Authored by yaxunl on Mar 23 2021, 9:01 PM.

Details

Summary

Change to code object v4 by default to match ROCm 4.1.

This is upstream of code object v4 support from amd-stg-open branch.

Diff Detail

Event Timeline

yaxunl requested review of this revision.Mar 23 2021, 9:01 PM
yaxunl created this revision.
tra added inline comments.Mar 24 2021, 9:30 AM
clang/lib/Driver/ToolChains/HIP.cpp
116

We do not do it for v2/v3. Could you elaborate on what makes v4 special that it needs its own offload kind?

Will you need to target different object versions simultaneously?
If yes, how? AFAICT, the version specified is currently global and applies to all sub-compilations.
If not, then do we really need to encode the version in the offload target name?

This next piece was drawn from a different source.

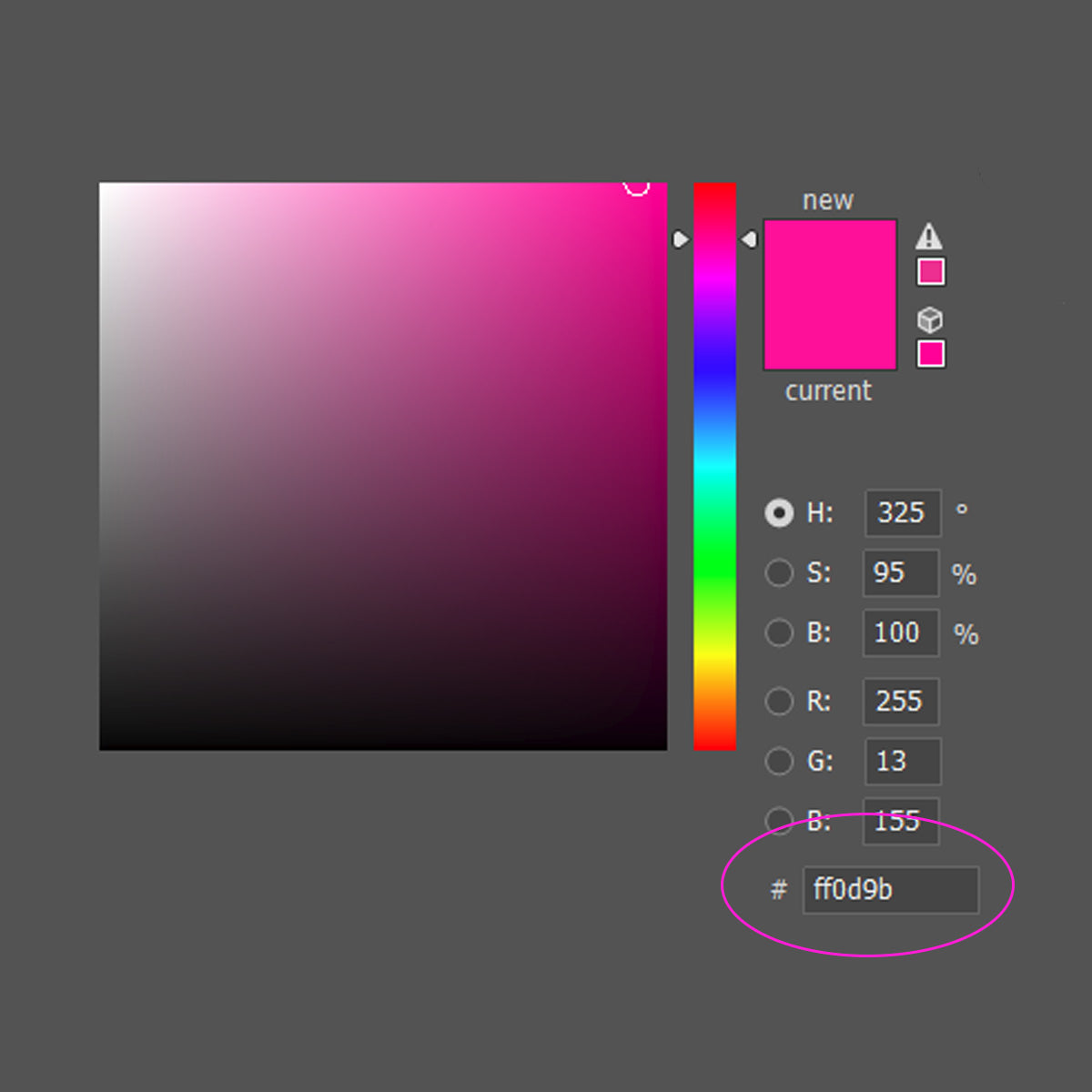The height and width of the screenshot is (1092, 1092).
Task: Click the web-safe color cube icon
Action: pos(929,319)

yaxunl marked an inline comment as done.Mar 24 2021, 10:34 AM
yaxunl added inline comments.
clang/lib/Driver/ToolChains/HIP.cpp
116

Introducing hipv4 is to differentiate with code object version 2 and 3 which are used by HIP applications compiled by older version of clang. ROCm platform is required to keep binary backward compatibility, i.e., old HIP applications built by ROCm 4.0 should run on ROCm 4.1. The bundle ID has different interpretation depending on whether it is version 2/3 or version 4, e.g. 'gfx906' implies xnack and sramecc off with code object v2/3 but implies xnack and sramecc ANY with v4. Since code object version 2/3 uses 'hip', code object version 4 needs to be different, therefore it uses 'hipv4'.

yaxunl marked an inline comment as done.Apr 6 2021, 2:24 PM

ping.

tra accepted this revision.Apr 6 2021, 3:11 PM
tra added inline comments.
clang/lib/Driver/ToolChains/HIP.cpp
115

Should it be an error if we pass -mcode-object-version=99 ?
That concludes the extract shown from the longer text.